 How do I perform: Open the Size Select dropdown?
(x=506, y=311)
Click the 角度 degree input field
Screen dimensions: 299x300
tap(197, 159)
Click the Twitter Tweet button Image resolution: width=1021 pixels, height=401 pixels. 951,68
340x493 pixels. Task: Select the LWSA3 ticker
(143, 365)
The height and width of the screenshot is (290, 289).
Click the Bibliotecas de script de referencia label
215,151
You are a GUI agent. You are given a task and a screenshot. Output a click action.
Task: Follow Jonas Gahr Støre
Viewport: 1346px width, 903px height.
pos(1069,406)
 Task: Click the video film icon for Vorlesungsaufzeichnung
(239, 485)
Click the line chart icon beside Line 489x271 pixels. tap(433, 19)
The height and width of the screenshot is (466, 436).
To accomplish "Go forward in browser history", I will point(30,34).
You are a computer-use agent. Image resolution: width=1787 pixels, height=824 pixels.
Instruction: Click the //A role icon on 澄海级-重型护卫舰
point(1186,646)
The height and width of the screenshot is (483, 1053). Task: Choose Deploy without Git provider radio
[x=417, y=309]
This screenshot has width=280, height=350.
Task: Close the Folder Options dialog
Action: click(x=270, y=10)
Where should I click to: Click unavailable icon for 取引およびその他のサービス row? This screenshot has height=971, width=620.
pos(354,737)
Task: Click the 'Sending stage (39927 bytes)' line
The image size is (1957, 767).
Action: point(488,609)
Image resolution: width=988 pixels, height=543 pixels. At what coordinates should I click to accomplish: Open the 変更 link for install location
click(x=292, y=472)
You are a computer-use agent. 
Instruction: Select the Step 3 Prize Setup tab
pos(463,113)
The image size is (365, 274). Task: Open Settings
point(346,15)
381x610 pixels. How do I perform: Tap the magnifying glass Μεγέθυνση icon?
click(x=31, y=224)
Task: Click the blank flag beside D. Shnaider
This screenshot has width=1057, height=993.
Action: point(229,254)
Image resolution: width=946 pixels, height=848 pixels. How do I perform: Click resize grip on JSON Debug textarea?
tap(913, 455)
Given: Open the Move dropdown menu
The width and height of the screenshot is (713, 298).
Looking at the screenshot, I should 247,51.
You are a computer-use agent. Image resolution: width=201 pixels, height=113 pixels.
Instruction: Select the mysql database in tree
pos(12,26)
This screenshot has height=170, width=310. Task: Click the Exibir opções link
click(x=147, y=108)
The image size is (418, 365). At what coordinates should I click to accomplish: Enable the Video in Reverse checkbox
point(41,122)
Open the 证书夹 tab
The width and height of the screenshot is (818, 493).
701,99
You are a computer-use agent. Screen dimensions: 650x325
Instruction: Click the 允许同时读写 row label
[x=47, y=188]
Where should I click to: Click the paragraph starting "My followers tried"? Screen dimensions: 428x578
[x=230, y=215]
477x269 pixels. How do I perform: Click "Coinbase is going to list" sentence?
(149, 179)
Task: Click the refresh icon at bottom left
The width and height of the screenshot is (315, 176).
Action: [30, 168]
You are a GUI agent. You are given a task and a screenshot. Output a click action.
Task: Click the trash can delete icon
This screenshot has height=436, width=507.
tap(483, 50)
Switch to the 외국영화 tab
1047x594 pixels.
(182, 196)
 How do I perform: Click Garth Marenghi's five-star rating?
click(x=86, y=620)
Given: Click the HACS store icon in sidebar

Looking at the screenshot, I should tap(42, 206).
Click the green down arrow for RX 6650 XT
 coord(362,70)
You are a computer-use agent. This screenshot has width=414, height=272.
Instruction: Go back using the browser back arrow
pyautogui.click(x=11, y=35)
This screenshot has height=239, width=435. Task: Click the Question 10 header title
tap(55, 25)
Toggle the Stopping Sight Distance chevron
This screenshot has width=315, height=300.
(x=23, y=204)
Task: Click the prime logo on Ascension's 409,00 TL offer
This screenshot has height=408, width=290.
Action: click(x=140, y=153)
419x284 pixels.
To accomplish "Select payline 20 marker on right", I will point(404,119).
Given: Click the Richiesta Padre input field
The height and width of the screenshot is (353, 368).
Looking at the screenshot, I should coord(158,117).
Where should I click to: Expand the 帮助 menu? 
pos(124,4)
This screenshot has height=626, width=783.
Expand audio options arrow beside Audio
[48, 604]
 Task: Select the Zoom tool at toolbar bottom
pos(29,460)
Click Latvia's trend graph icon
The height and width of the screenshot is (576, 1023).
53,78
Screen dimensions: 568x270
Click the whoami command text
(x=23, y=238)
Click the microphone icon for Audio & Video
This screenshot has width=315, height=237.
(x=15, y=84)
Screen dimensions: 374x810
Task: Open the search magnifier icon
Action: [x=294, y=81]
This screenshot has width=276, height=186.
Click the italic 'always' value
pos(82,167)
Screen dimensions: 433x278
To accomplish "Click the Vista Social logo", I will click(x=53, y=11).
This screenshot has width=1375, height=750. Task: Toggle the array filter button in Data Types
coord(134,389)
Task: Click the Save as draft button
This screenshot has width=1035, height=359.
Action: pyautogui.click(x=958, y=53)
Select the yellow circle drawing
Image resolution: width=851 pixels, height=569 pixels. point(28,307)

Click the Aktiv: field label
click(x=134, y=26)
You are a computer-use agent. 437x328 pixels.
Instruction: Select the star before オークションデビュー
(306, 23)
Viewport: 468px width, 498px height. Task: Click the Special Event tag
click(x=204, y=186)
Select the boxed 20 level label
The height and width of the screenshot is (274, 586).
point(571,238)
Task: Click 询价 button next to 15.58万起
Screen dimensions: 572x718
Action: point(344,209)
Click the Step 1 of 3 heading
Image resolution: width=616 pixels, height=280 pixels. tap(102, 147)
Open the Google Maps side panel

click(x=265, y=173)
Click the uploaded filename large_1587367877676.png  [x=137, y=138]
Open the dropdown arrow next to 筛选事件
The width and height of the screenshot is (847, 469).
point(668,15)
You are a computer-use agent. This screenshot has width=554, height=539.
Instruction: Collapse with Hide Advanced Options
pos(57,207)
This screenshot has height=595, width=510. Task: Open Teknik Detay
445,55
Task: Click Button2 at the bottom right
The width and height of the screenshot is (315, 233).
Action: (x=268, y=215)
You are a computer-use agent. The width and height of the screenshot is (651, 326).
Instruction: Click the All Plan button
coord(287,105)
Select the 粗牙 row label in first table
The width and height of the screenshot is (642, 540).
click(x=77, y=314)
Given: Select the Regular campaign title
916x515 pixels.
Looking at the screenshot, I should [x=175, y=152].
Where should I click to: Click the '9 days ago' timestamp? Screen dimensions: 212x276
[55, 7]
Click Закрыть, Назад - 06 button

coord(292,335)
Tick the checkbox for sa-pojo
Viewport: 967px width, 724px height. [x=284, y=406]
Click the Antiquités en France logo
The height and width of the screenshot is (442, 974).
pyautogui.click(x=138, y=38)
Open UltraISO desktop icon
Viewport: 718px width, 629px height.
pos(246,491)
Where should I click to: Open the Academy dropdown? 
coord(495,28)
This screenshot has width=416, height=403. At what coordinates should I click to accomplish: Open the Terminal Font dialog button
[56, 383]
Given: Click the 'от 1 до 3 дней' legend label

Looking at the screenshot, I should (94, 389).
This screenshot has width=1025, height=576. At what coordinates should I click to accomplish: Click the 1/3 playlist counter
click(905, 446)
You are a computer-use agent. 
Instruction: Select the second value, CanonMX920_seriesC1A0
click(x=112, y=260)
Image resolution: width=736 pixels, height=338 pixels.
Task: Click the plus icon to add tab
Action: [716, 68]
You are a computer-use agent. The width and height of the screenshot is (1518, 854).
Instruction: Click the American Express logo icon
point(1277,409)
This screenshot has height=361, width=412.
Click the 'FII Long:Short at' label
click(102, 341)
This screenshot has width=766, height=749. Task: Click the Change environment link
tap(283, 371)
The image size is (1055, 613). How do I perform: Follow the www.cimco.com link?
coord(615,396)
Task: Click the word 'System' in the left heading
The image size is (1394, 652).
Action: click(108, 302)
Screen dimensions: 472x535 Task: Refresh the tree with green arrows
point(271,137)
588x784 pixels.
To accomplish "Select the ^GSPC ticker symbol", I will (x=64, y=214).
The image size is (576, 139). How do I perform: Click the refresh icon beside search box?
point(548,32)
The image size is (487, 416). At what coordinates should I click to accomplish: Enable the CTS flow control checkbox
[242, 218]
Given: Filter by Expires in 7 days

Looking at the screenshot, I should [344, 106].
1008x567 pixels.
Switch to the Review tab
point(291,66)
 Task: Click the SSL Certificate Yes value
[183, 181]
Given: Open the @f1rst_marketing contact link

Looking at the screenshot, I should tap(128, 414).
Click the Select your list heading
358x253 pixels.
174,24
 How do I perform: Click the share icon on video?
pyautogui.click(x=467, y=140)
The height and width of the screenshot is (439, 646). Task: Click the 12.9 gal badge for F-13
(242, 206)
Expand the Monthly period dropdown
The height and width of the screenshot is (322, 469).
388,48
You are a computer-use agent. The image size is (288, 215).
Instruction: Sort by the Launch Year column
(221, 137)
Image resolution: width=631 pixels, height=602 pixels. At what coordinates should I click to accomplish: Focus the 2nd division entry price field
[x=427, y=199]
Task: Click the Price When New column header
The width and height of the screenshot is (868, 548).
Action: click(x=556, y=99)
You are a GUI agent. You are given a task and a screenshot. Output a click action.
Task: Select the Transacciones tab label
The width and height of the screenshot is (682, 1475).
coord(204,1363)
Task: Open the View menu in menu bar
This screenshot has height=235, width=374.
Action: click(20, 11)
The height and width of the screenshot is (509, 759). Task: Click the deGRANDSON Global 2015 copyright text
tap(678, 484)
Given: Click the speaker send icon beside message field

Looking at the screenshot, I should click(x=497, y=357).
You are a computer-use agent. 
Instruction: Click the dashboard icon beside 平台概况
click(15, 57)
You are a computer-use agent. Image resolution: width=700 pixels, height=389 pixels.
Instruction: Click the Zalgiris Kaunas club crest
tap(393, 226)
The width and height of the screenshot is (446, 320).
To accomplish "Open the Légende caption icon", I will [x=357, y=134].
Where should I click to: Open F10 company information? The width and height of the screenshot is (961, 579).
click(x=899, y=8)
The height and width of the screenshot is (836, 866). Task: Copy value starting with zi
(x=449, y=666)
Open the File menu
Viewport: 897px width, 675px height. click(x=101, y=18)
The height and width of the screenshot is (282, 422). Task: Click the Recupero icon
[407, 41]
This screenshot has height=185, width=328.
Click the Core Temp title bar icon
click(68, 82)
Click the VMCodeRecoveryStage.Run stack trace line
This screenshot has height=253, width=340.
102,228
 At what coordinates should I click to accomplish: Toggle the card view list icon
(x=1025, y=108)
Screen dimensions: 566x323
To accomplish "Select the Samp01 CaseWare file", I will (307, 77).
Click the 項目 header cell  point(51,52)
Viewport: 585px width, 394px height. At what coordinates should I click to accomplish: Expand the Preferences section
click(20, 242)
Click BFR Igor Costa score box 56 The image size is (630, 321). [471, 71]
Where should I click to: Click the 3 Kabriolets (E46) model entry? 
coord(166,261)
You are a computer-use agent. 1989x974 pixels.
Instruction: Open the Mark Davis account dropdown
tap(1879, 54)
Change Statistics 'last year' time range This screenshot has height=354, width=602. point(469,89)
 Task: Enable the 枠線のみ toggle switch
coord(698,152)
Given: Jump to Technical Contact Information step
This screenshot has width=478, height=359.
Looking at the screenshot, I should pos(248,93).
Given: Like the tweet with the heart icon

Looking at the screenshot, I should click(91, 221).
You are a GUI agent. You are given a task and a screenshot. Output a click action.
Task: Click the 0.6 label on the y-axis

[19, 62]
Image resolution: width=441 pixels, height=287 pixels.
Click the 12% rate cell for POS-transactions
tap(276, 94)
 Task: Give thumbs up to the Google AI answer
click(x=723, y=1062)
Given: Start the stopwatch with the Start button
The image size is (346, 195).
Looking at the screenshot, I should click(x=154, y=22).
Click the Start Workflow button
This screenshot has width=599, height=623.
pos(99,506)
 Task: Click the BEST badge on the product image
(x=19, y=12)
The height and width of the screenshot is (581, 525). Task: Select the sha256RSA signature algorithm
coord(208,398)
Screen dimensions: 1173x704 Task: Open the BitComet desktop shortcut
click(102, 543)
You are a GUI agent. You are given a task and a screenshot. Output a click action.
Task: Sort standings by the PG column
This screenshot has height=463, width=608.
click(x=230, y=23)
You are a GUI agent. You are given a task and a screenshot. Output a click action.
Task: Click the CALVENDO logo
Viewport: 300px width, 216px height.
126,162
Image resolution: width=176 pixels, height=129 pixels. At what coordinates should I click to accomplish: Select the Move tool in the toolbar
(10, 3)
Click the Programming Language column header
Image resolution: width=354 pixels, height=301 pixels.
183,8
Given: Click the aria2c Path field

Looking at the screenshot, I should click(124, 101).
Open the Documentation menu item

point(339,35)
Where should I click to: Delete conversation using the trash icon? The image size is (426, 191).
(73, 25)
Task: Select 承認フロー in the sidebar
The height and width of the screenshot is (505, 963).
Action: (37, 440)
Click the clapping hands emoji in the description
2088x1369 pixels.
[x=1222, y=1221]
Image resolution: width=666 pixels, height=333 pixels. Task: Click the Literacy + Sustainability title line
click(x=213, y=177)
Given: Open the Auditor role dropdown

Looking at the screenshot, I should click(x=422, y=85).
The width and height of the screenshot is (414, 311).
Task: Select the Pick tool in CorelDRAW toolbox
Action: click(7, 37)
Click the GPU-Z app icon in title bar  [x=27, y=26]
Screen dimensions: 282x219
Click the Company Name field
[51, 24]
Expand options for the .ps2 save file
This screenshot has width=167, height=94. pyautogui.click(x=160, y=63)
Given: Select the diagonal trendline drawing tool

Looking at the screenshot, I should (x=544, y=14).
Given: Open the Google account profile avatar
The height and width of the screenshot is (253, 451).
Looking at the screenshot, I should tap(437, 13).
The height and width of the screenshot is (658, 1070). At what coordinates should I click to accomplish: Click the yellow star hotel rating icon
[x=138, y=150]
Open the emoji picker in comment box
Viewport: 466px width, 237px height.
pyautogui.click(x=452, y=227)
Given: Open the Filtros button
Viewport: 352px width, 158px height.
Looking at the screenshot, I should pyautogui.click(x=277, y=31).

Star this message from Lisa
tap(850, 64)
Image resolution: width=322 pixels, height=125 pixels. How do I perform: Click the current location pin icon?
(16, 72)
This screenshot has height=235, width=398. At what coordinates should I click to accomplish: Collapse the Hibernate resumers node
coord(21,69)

____

• THE PROBLEM: Scan the entries above. Copy each line that has the string "will".

• WRITTEN ANSWER:
To accomplish "Go forward in browser history", I will point(30,34).
To accomplish "Select payline 20 marker on right", I will point(404,119).
To accomplish "Click the Vista Social logo", I will click(x=53, y=11).
To accomplish "Select the ^GSPC ticker symbol", I will (x=64, y=214).
To accomplish "Open the Légende caption icon", I will [x=357, y=134].
To accomplish "Select the Samp01 CaseWare file", I will (307, 77).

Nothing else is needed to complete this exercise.